In presenting the award, Suzanne G. Laychock, PhD, senior associate dean for faculty affairs and facilities, noted Sethi “more than fulfills the criteria for the award that recognizes a professional career of consistent academic accomplishment, a national and international recognition for scholarship and significant research contributions.”
“Dr. Sethi has exemplified excellence in its broadest sense, and we at the Jacobs School of Medicine and Biomedical Sciences are fortunate to have the benefit of his extensive contributions to his field, the university and school.”
Sethi began his career at UB as a pulmonary/critical care fellow and clinical instructor in 1990 and gained additional research training following the clinical fellowship as a recipient of the Dr. Henry C. and Bertha H. Buswell Fellowship.
He has served as staff physician at the Buffalo VA Medical Center since 1993 and moved through the academic ranks at UB to be promoted to associate professor in 2001 and to professor in 2006.
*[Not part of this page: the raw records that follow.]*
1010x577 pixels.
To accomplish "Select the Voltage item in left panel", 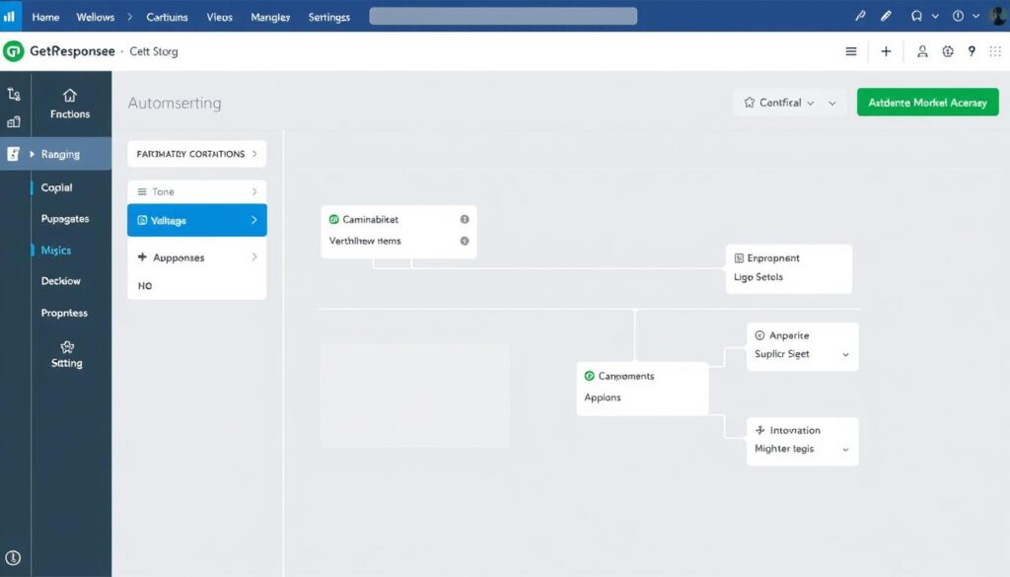I will click(196, 221).
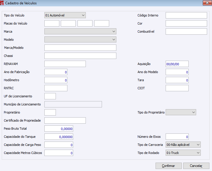Open the Tipo de Rodado dropdown
This screenshot has width=212, height=171.
pyautogui.click(x=183, y=153)
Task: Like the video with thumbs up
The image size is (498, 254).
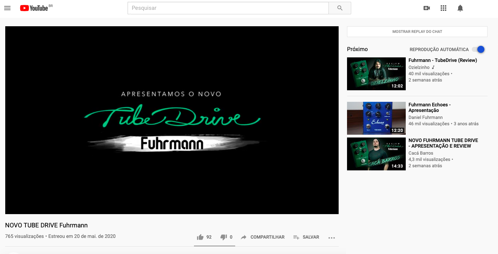Action: [x=200, y=237]
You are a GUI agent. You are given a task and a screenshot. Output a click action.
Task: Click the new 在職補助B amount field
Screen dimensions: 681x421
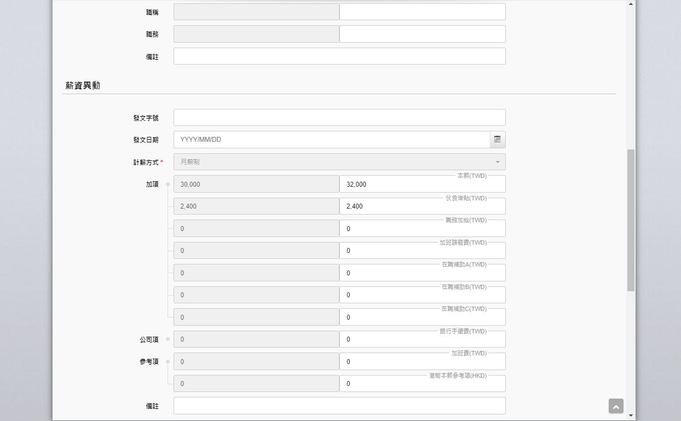[x=422, y=295]
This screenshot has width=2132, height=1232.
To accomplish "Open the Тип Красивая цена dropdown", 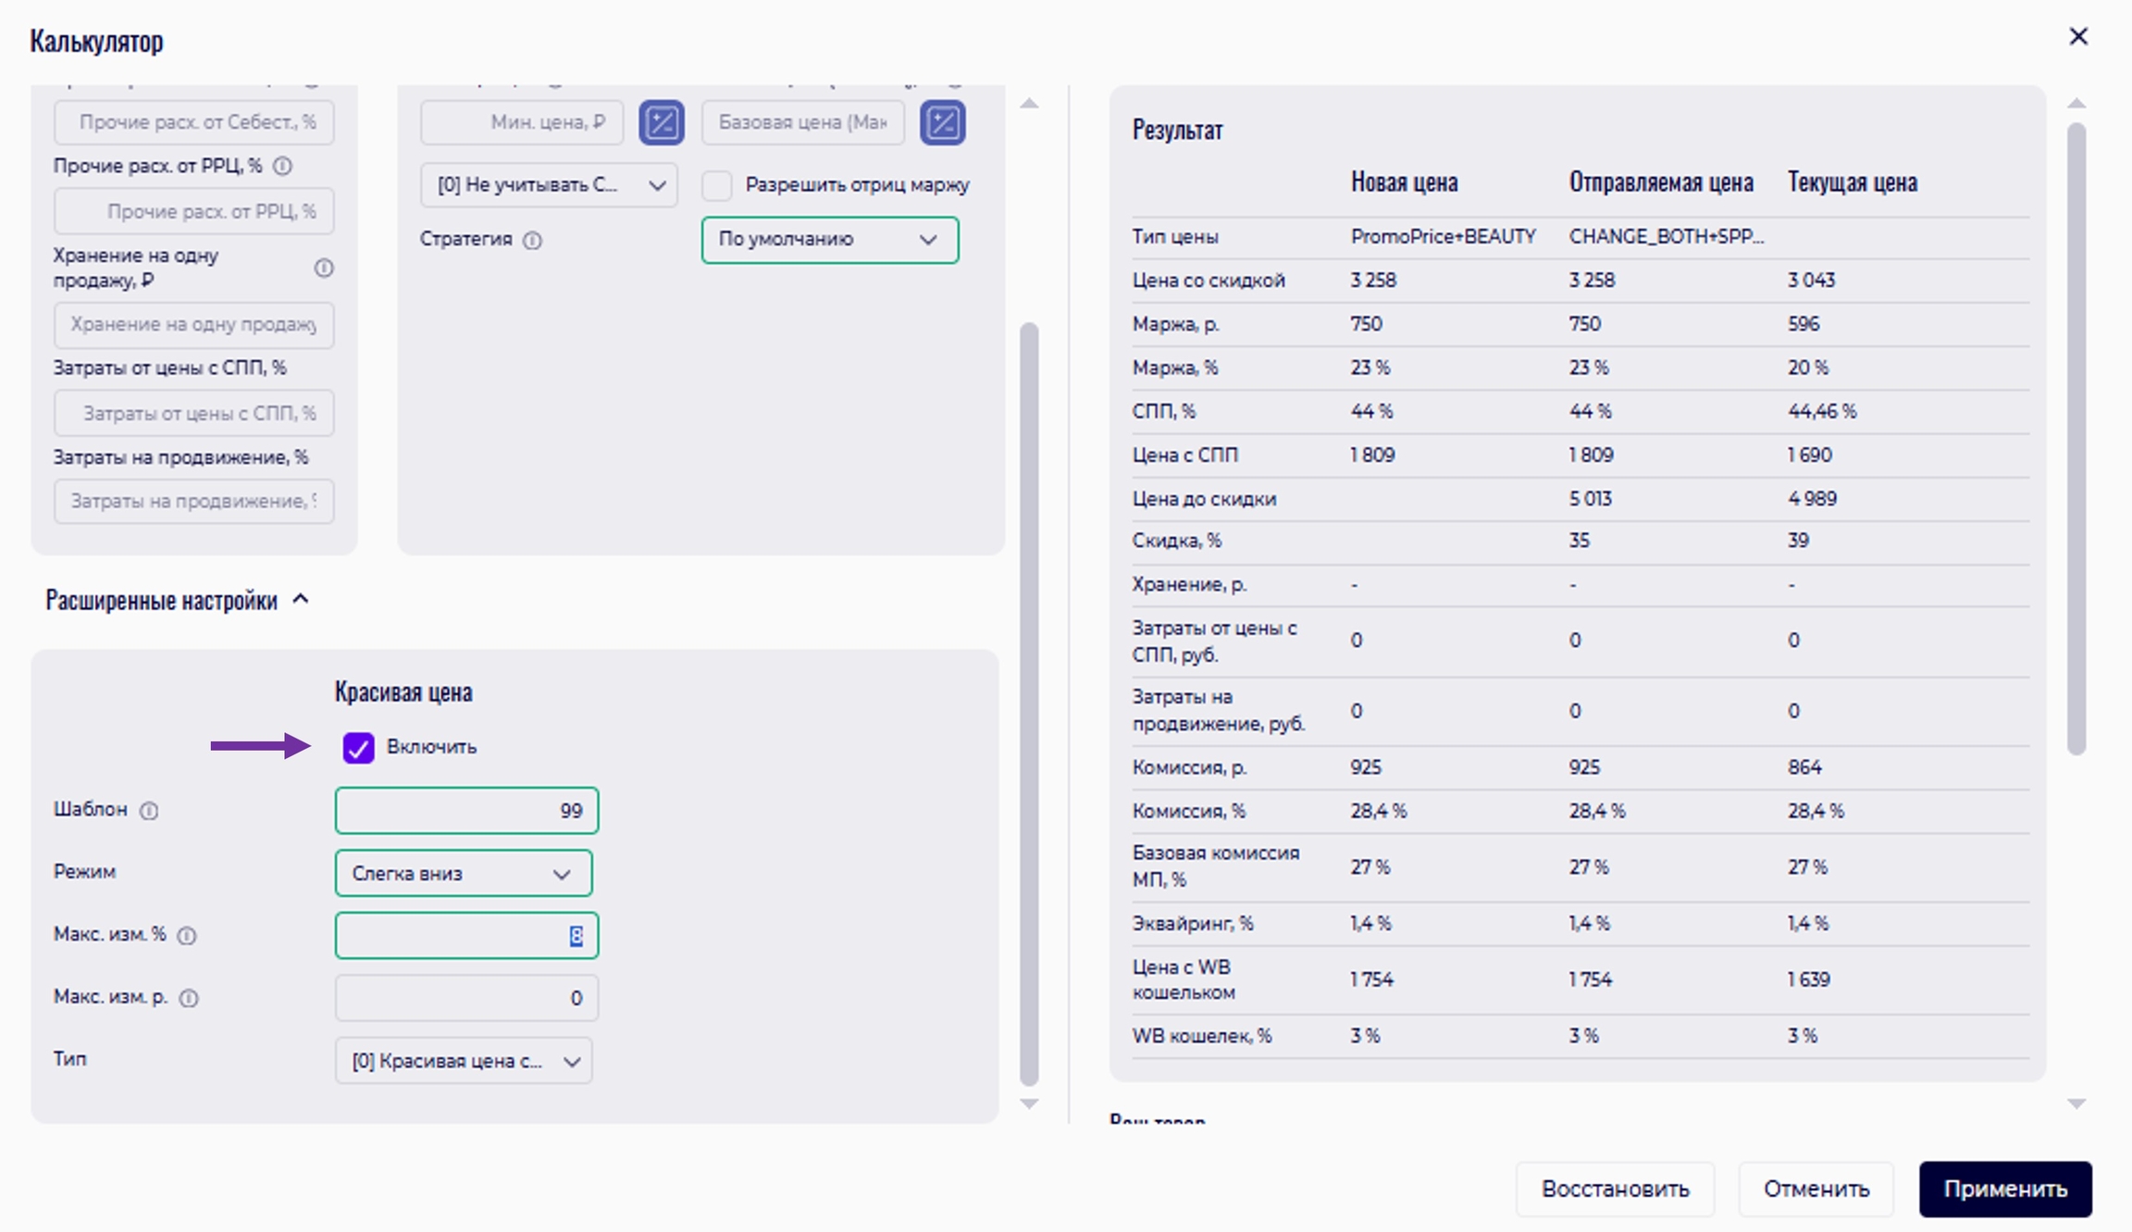I will 463,1061.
Sethi is board certified in pulmonary disease and sees lung disease patients in UBMD clinics and affiliated hospitals. He is a UB Exceptional Scholar — Sustained Achievement awardee and a fellow of the American College of Physicians.
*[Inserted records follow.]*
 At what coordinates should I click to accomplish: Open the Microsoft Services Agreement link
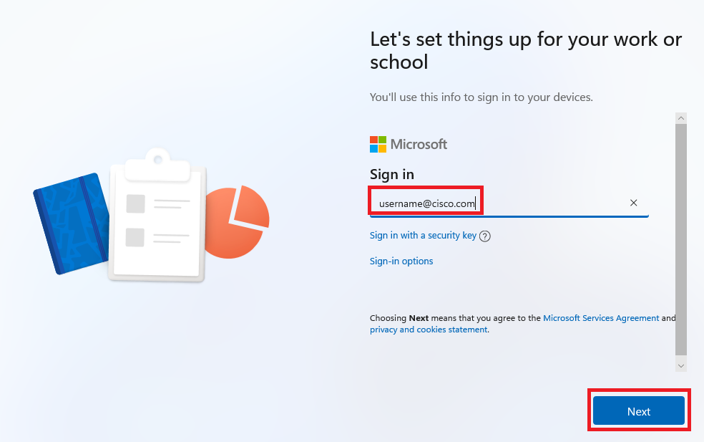point(601,318)

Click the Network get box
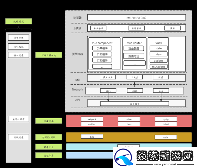point(161,91)
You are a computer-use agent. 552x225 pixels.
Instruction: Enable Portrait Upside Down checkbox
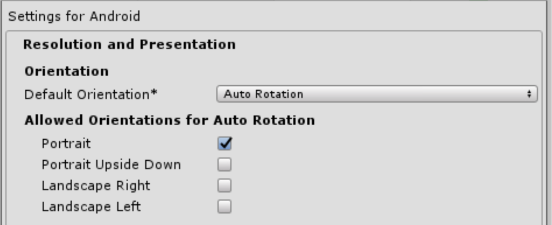coord(225,165)
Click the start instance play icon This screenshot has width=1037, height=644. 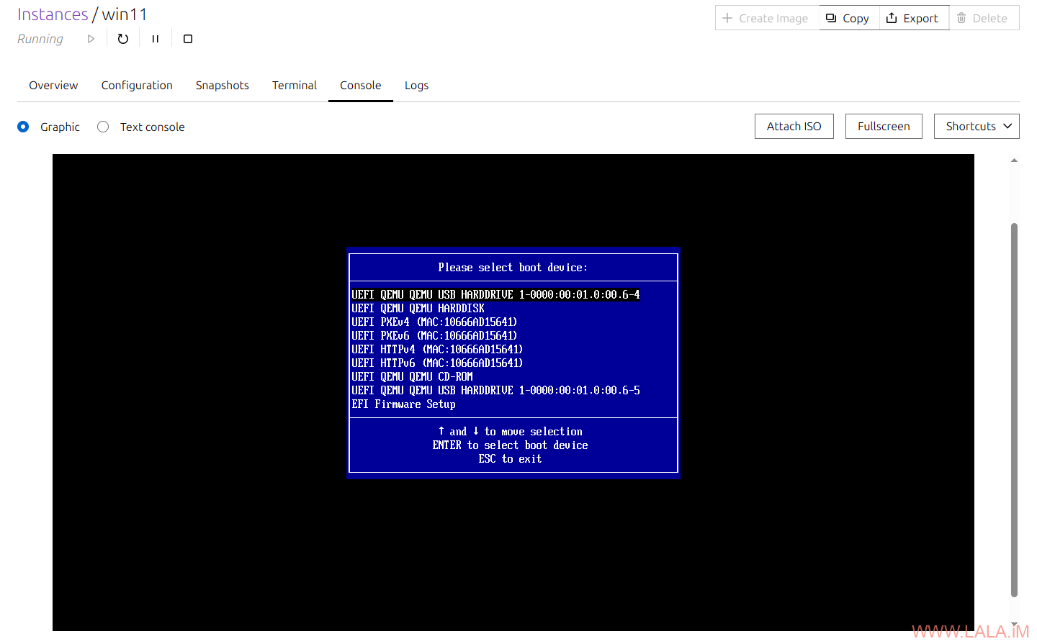click(91, 39)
His research spans his interests in COPD and respiratory infections, especially in the causation, treatment and prevention of COPD exacerbations. His recent work has utilized contemporary “omics,” including studies of the microbiome, epigenome and system biology.
Sethi has published 208 papers and edited two books. He has also made 127 national and international presentations on his research and clinical interests. The work done by Sethi and his colleagues has fundamentally changed the paradigm of the role of bacterial infection in COPD from being regarded as an epiphenomenon to now being understood as a major driver of disease progression.
He is currently funded as co-principal investigator on a Department of Defense grant and site investigator for a National Institutes of Health (NIH) trial.
Sethi was also a co-investigator on the Clinical and Translational Science Award given to the Jacobs School in 2015 and has served as principal investigator on single and multi-site research grants funded by the NIH, industry and Veterans Affairs Merit Awards.
Laychock noted that Sethi has spent the majority of his career at UB and has made significant contributions to the school and university during this time.
“His teaching contributions are extensive, and he has trained many postdoctoral fellows, graduate and undergraduate students and serves as course director for the medical course IMC 604 Pulmonary Medicine,” she said.
“In addition, he has led medical student small group sessions and problem solving, and he has trained third- and fourth-year medical students, fellows and residents on the wards.”
Laychock said Sethi’s service is also “exemplary,” noting he has served on the editorial boards of eight journals and on the international advisory board for Thorax, one of the world’s leading respiratory medicine journals, in addition to providing many ad hoc journal reviews.
Sethi has also provided grant reviews for the NIH, Veterans Administration and many international review bodies over many years. He was a regular study section member for the National Heart, Lung and Blood Institute from 2010 to 2014 and the Pulmonary Study Section for the Veterans Affairs Merit Review Program.
Locally, he served as vice chair for research for the Department of Medicine for four years, as director of the Clinical Research Office and most recently as assistant vice president for health sciences.
Sethi accepted the honor June 18 during the Jacobs School’s Faculty and Staff Recognition Awards celebration.
He will deliver the Stockton Kimball Lecture in 2020.
The award and lecture recognize an outstanding scholar and researcher who has also contributed significantly to the school. It is named in memory of Stockton Kimball, MD ’29, dean of the medical school from 1946 to 1958.